- Relator(a)
- Ministro Reynaldo Soares da Fonseca
- Órgão julgador
- Quinta Turma
- Data do julgamento
- 02/06/2016
- Data de publicação
- 08/06/2016
STJ – Acórdão, Rel. Ministro Reynaldo Soares da Fonseca, Quinta Turma, j. 02/06/2016, p. 08/06/2016
RECURSO ORDINÁRIO EM HABEAS CORPUS. USO DE DOCUMENTO FALSO. PRISÃO PREVENTIVA FUNDAMENTADA NA NECESSIDADE DE SE ASSEGURAR A APLICAÇÃO DA LEI PENAL. RÉU CONDENADO À PENA DE 2 ANOS, 8 MESES E 15 DIAS DE RECLUSÃO. PRESO DESDE 15/7/2014. MANUTENÇÃO DA CONSTRIÇÃO CAUTELAR DESPROPORCIONAL. CONSTRANGIMENTO ILEGAL CONFIGURADO. RECURSO PROVIDO. 1. Para a decretação da prisão preventiva, é indispensável a demonstração da existência da prova da materialidade do crime e a presença de indícios suficientes da autoria, bem como a ocorrência de um ou mais pressupostos do artigo 312 do Código de Processo Penal. Exige-se, ainda, na linha perfilhada pela jurisprudência dominante deste Superior Tribunal de Justiça e do Supremo Tribunal Federal, que a decisão esteja pautada em lastro probatório que se ajuste às hipóteses excepcionais da norma em abstrato e revele a imprescindibilidade da medida, vedadas considerações genéricas e vazias sobre a gravidade do crime.

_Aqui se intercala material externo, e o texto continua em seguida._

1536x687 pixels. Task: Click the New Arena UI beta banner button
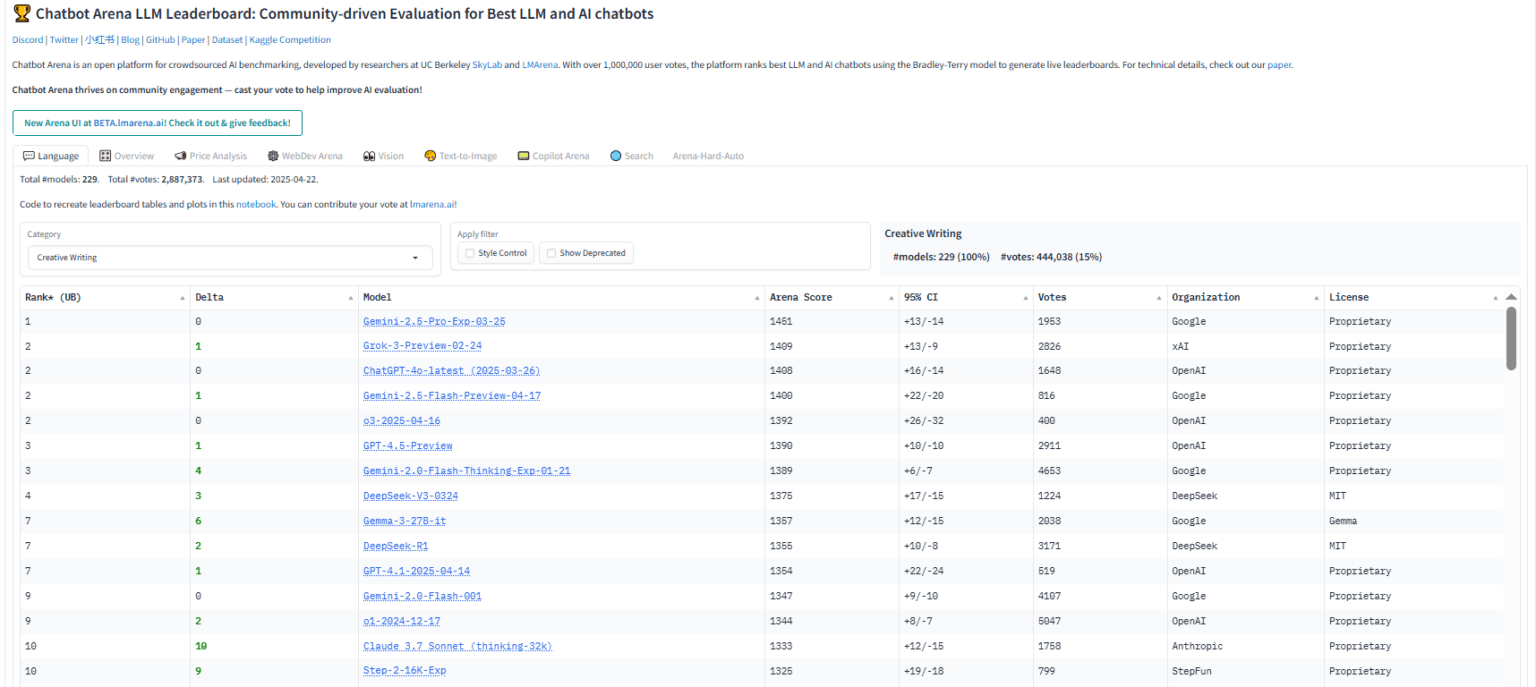point(157,123)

Precedentes do STF e STJ. 2. Hipótese em que a prisão do paciente fundamentou-se na necessidade de se assegurar a aplicação da lei penal, em razão de o paciente utilizar documento falso com a intenção de se furtar ao cumprimento de pena imposta em outra ação penal, fato que, em princípio, poderia justificar a manutenção da custódia cautelar. 3. Todavia, mostra-se desproporcional a manutenção da custódia cautelar do paciente que foi condenado à pena de 2 anos, 8 meses e 15 dias de reclusão e se encontra preso preventivamente desde o dia 15/7/2014. 4. Recurso ordinário provido para revogar o decreto prisional do recorrente, salvo se por outro motivo estiver preso, substituindo a segregação pelas medidas cautelares insculpidas no art. 319, I e IV, do Código de Processo Penal. (RHC n. 56.632/BA, relator Ministro Reynaldo Soares da Fonseca, Quinta Turma, julgado em 2/6/2016, DJe de 8/6/2016.)